11.Le Comité des droits de l’enfant, agissant en vertu de l’article 10 (par. 5) du Protocole facultatif à la Convention relative aux droits de l’enfant établissant une procédure de présentation de communications, constate que les faits dont il est saisi font apparaître une violation des articles 3, 8, 12 et 20 (par. 1) de la Convention en ce qui concerne B. G.

12.Par conséquent, l’État partie est tenu d’offrir à l’auteur une réparation effective pour les violations subies. Il est également tenu d’empêcher que de telles violations se reproduisent. À cet égard, le Comité lui recommande :

a)De garantir que toute procédure visant à déterminer l’âge de jeunes gens qui affirment être mineurs soit conforme à la Convention et en particulier : i) que les documents présentés par les jeunes gens en question soient pris en considération au cours de cette procédure et que, dès lors qu’ils ont été établis ou que leur validité a été confirmée par l’État concerné ou son ambassade, leur authenticité soit reconnue ; ii) que les jeunes gens concernés se voient assigner sans délai et gratuitement un représentant légal qualifié ou un autre représentant, que les avocats privés désignés pour les représenter soient reconnus et que tous les représentants légaux ou autres représentants soient autorisés à les assister au cours de la procédure ;

b)De faire en sorte que les jeunes non accompagnés qui affirment avoir moins de 18 ans se voient assigner un tuteur compétent le plus rapidement possible, y compris lorsque la procédure de détermination de l’âge est encore en cours ;

c)De mettre en place un mécanisme de réparation efficace et accessible pour les jeunes migrants non accompagnés qui affirment être âgés de moins de 18 ans, afin qu’ils puissent demander le réexamen des décisions des autorités par lesquelles ils ont été déclarés majeurs dans les cas où la procédure de détermination de leur âge a été menée sans les garanties nécessaires pour protéger leur intérêt supérieur et leur droit d’être entendus ;

d)De dispenser aux agents des services de l’immigration, aux policiers, aux fonctionnaires du ministère public, aux juges et aux autres professionnels concernés des formations sur les droits des enfants migrants, et en particulier sur la teneur de l’observation générale no 6, du Comité, de l’observation générale conjointe no 3 du Comité pour la protection des droits de tous les travailleurs migrants et des membres de leur famille et no 22 du Comité des droits de l’enfant (2017) sur les principes généraux relatifs aux droits de l’homme des enfants dans le contexte des migrations internationales et de l’observation générale no 4 et no 23 susmentionnée.

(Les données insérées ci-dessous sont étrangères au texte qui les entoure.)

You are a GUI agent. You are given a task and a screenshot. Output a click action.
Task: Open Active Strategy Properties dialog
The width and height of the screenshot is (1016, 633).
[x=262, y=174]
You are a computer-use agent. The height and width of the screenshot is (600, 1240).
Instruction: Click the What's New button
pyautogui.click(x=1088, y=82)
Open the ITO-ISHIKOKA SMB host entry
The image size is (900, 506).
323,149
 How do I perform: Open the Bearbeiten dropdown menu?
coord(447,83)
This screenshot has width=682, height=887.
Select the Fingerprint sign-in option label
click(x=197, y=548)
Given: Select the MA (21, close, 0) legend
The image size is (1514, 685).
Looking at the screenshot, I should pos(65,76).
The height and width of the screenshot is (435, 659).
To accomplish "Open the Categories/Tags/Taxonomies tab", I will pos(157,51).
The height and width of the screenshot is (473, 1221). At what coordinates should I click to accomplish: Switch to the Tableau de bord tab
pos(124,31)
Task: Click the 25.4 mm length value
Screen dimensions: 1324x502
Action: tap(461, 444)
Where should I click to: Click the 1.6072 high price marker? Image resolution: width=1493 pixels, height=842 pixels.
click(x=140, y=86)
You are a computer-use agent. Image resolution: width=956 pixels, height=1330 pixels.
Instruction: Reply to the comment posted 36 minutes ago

13.Conformément à l’article 11 du Protocole facultatif, le Comité souhaite recevoir de l’État partie, dès que possible et dans un délai de cent quatre-vingts jours, des renseignements sur les mesures qu’il aura prises pour donner effet aux présentes constatations. L’État partie est aussi invité à faire figurer des renseignements sur ces mesures dans les rapports qu’il soumettra au Comité au titre de l’article 44 de la Convention. Enfin, il est invité à rendre publiques les présentes constatations et à les diffuser largement.